Rewrite the material below, replacing "Screen dimensions" with "Display size" and keeping everything else unchanged. Leave the pictures out.
◇ ◇ ◇
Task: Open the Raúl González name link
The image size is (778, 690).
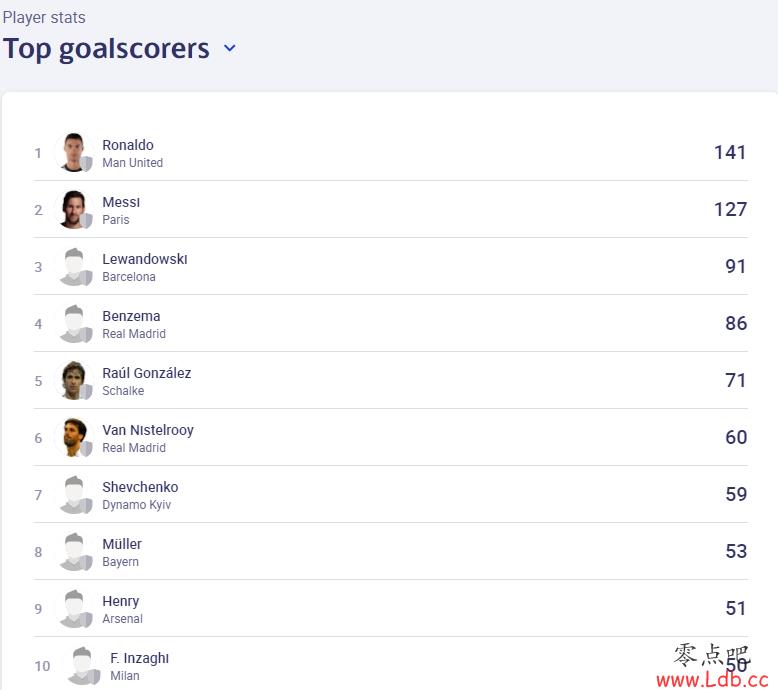Action: (x=147, y=373)
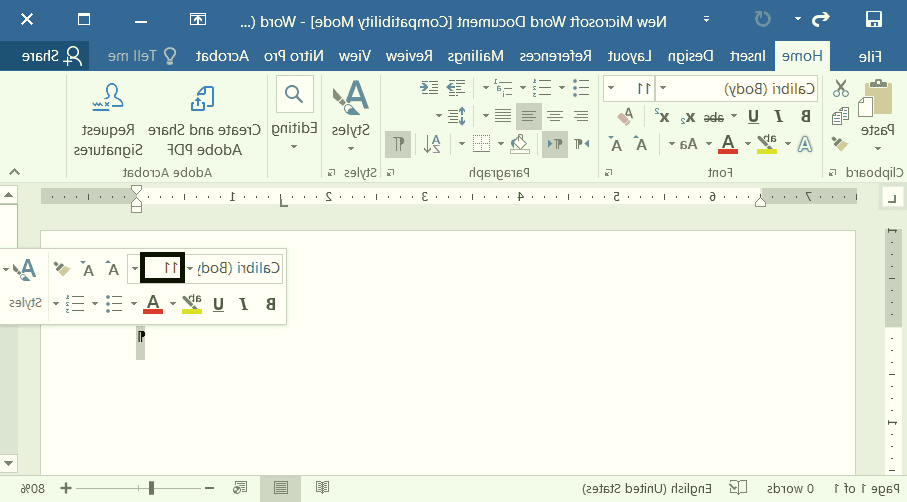907x502 pixels.
Task: Toggle Bold in the ribbon Font group
Action: click(x=806, y=117)
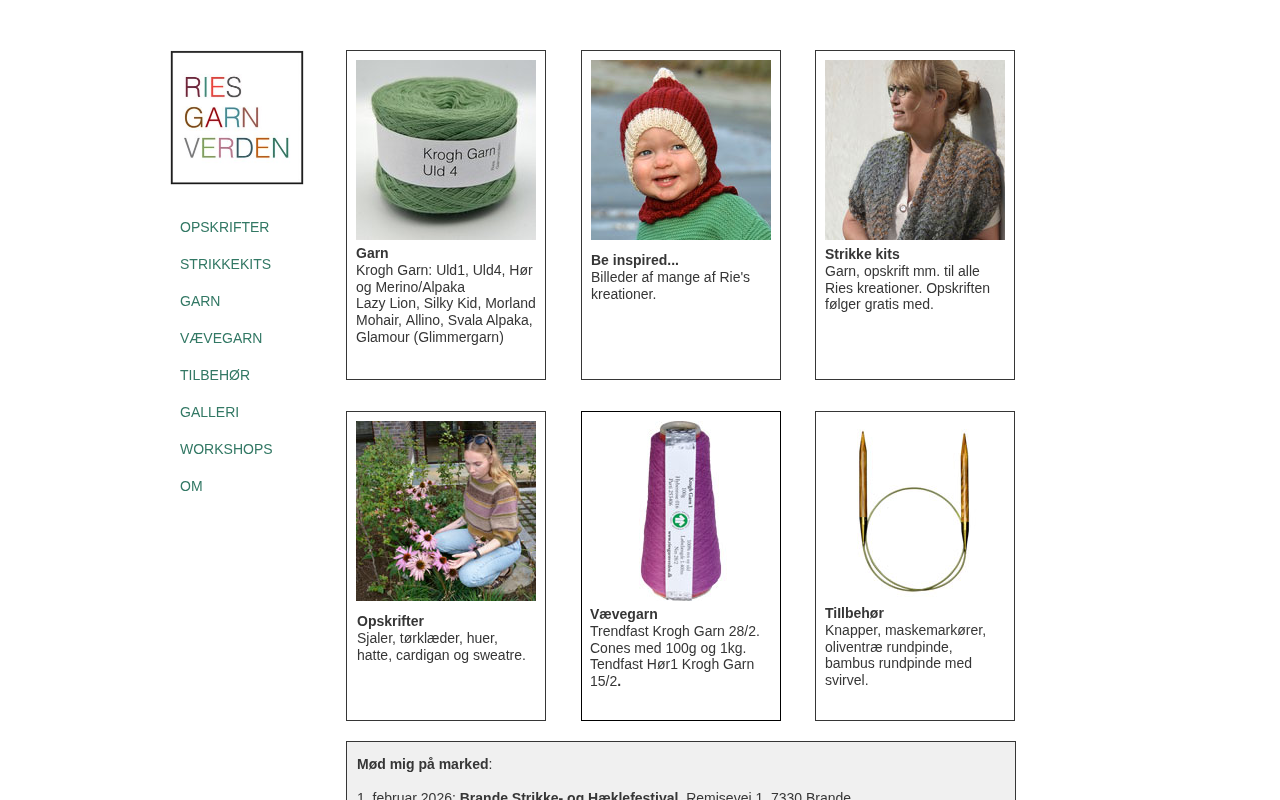Click the Vævegarn card heading
Viewport: 1280px width, 800px height.
pos(624,614)
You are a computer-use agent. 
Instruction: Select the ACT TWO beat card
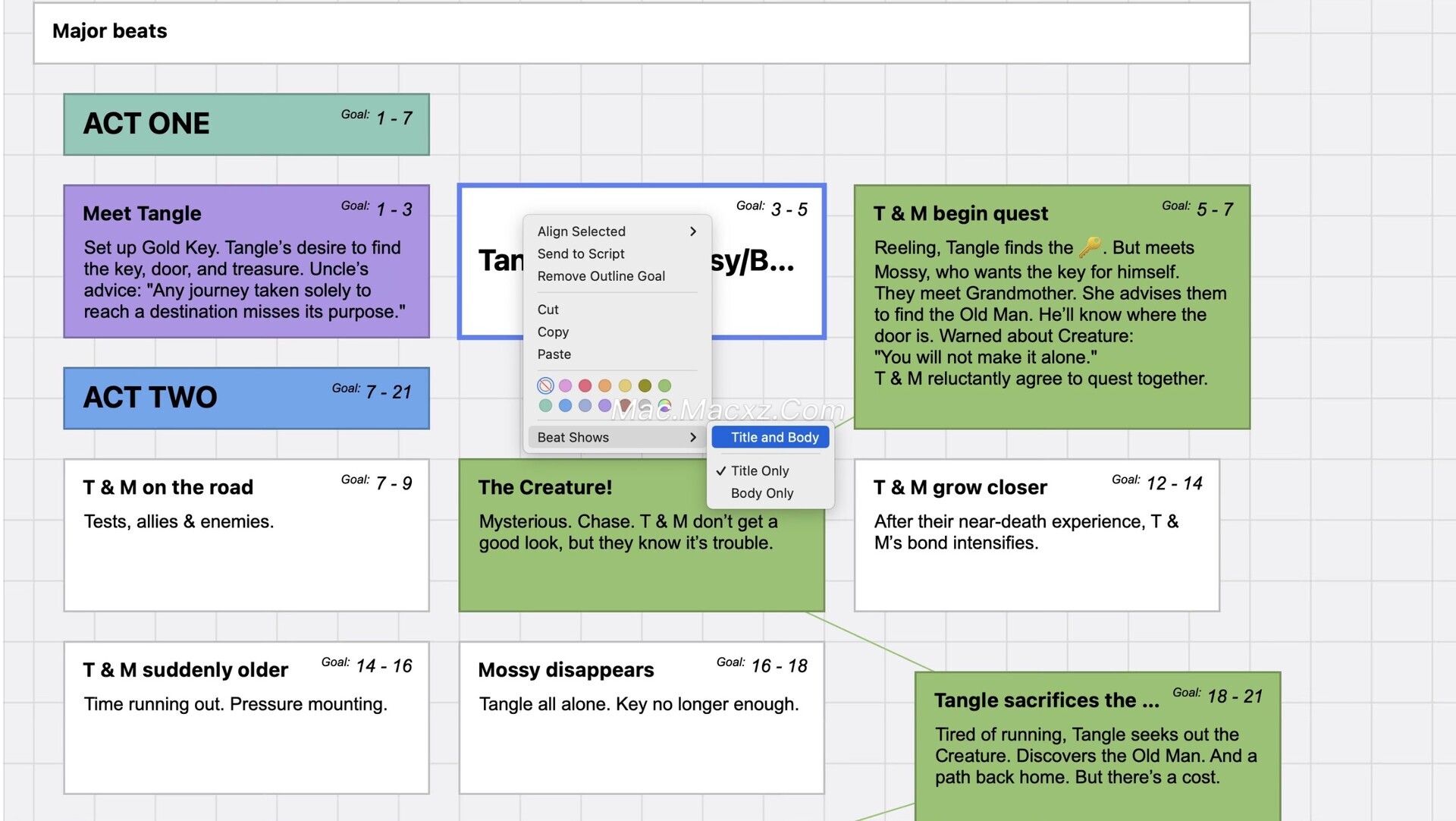(246, 398)
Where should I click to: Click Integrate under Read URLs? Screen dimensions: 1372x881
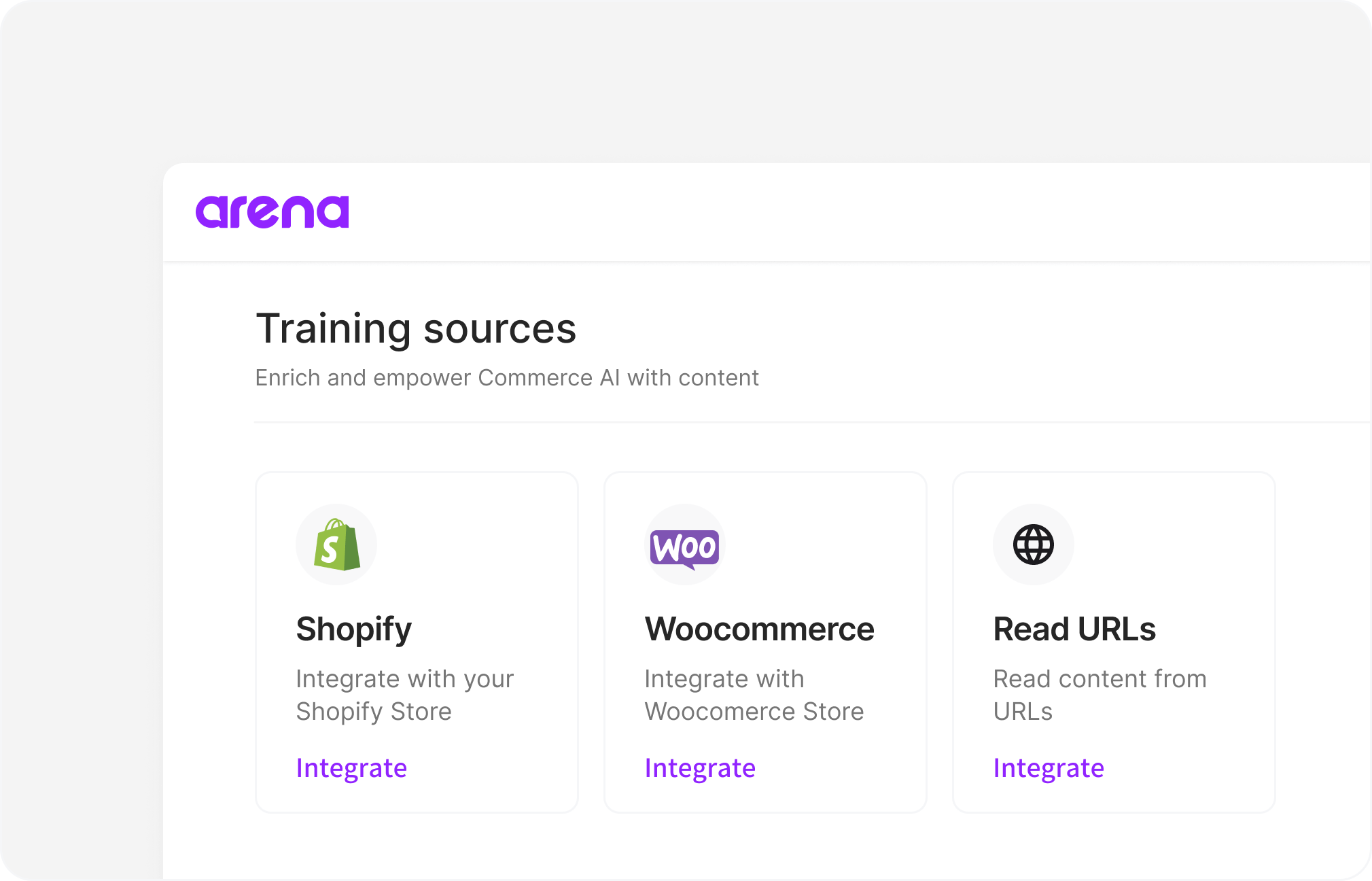1049,768
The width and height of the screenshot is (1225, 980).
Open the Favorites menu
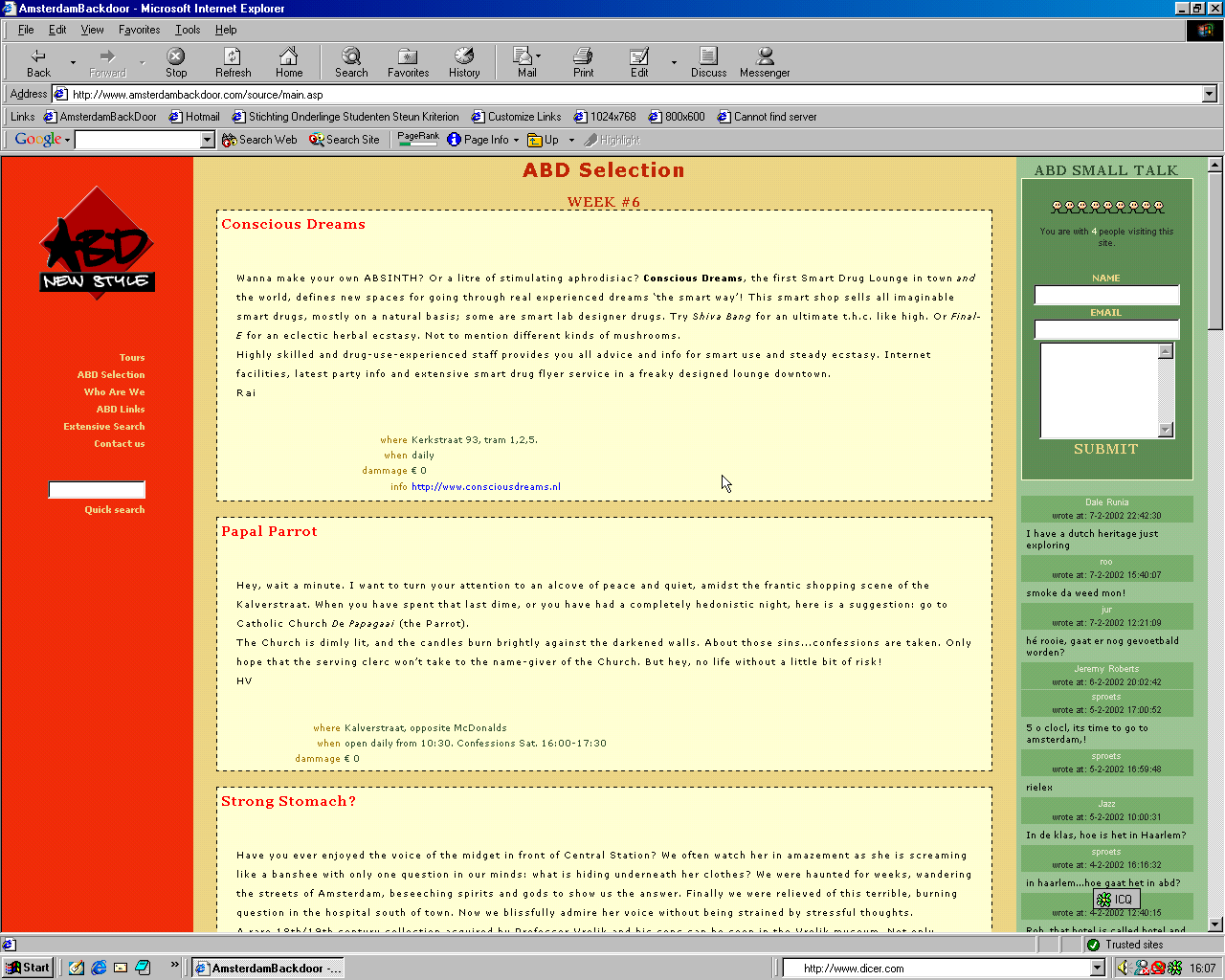pos(139,30)
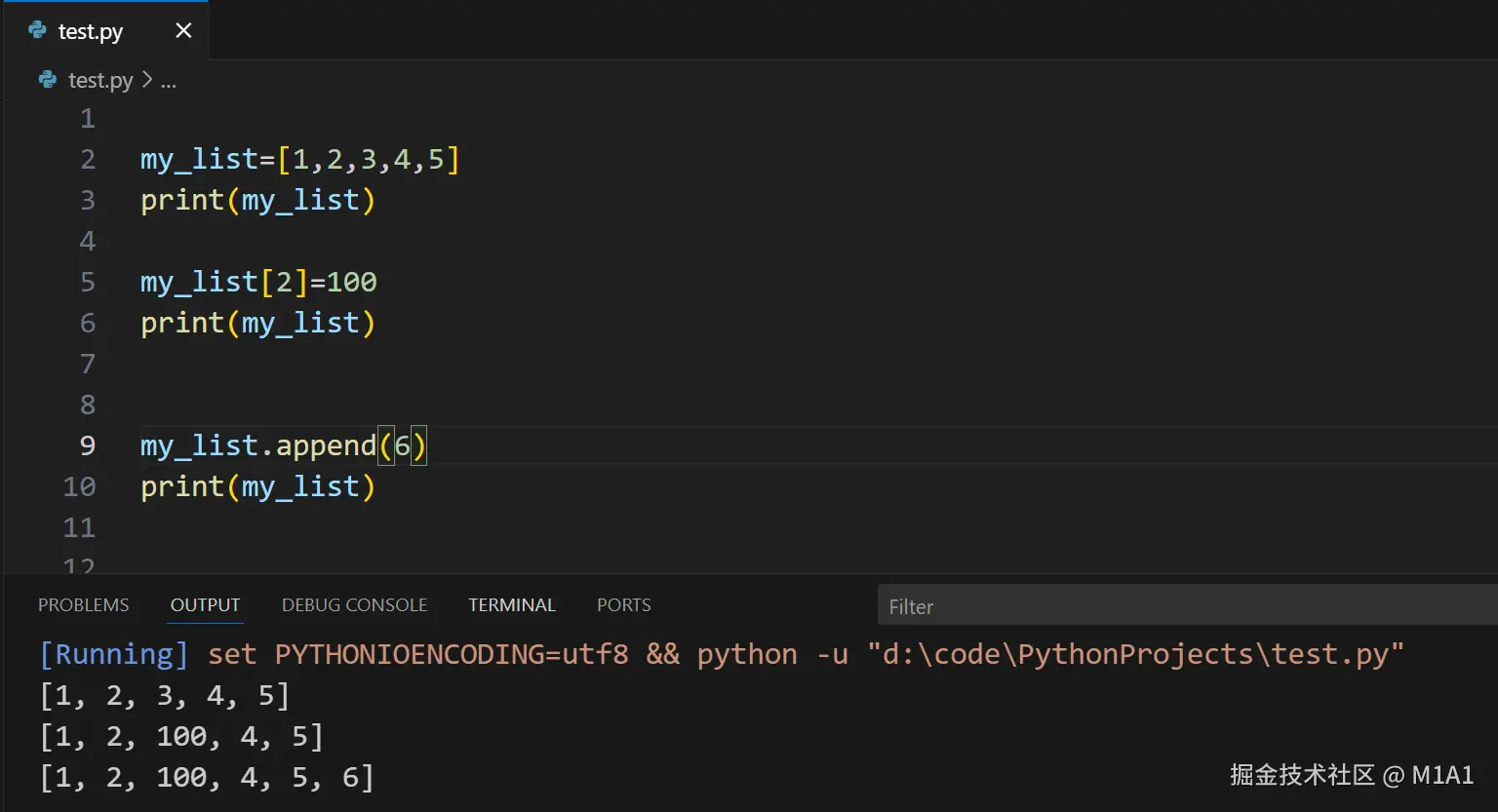Open the DEBUG CONSOLE panel tab
This screenshot has height=812, width=1498.
pos(354,605)
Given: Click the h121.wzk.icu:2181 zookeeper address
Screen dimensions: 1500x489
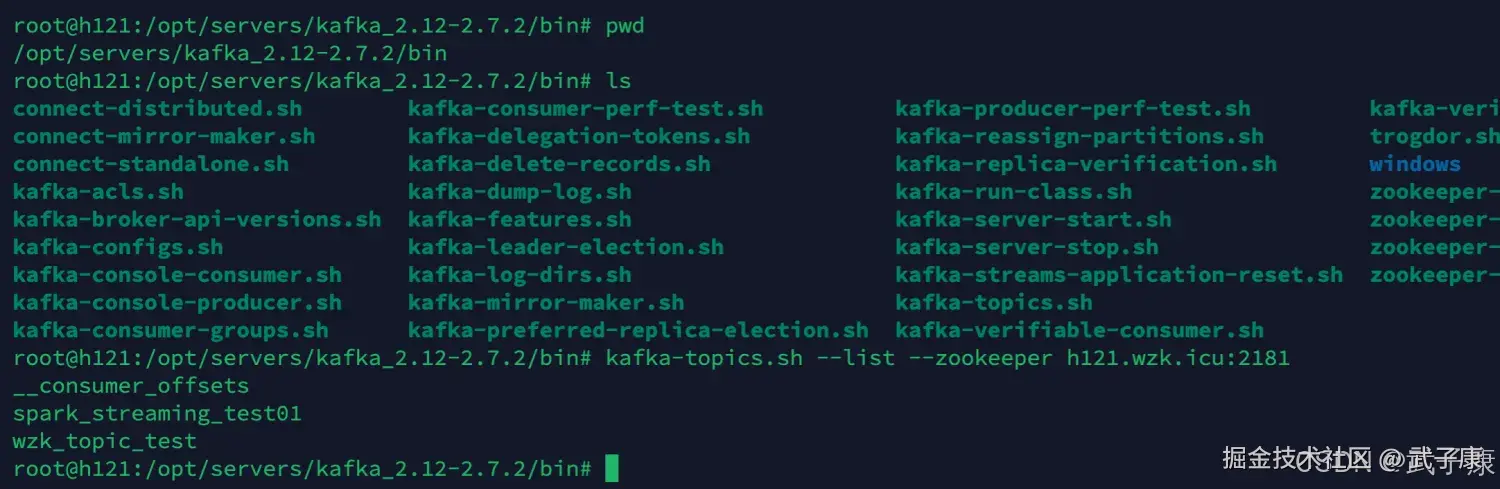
◇ ◇ ◇
■ **EXERCISE OUTPUT**:
Task: Open the Raúl González name link
The image size is (778, 690).
Action: (x=147, y=373)
907x502 pixels.
Task: Toggle Bold in the ribbon Font group
Action: click(x=806, y=117)
Click the Vævegarn card heading
Viewport: 1280px width, 800px height.
pos(624,614)
You are a computer-use agent. 
Instruction: Select the ACT TWO beat card
(246, 398)
Where should I click to: Click Integrate under Read URLs? Display size: 1372x881
1049,768
The width and height of the screenshot is (1225, 980).
Open the Favorites menu
pos(139,30)
Open the DEBUG CONSOLE panel tab
This screenshot has height=812, width=1498.
pos(354,605)
Given: Click the h121.wzk.icu:2181 zookeeper address
Display size: 1500x489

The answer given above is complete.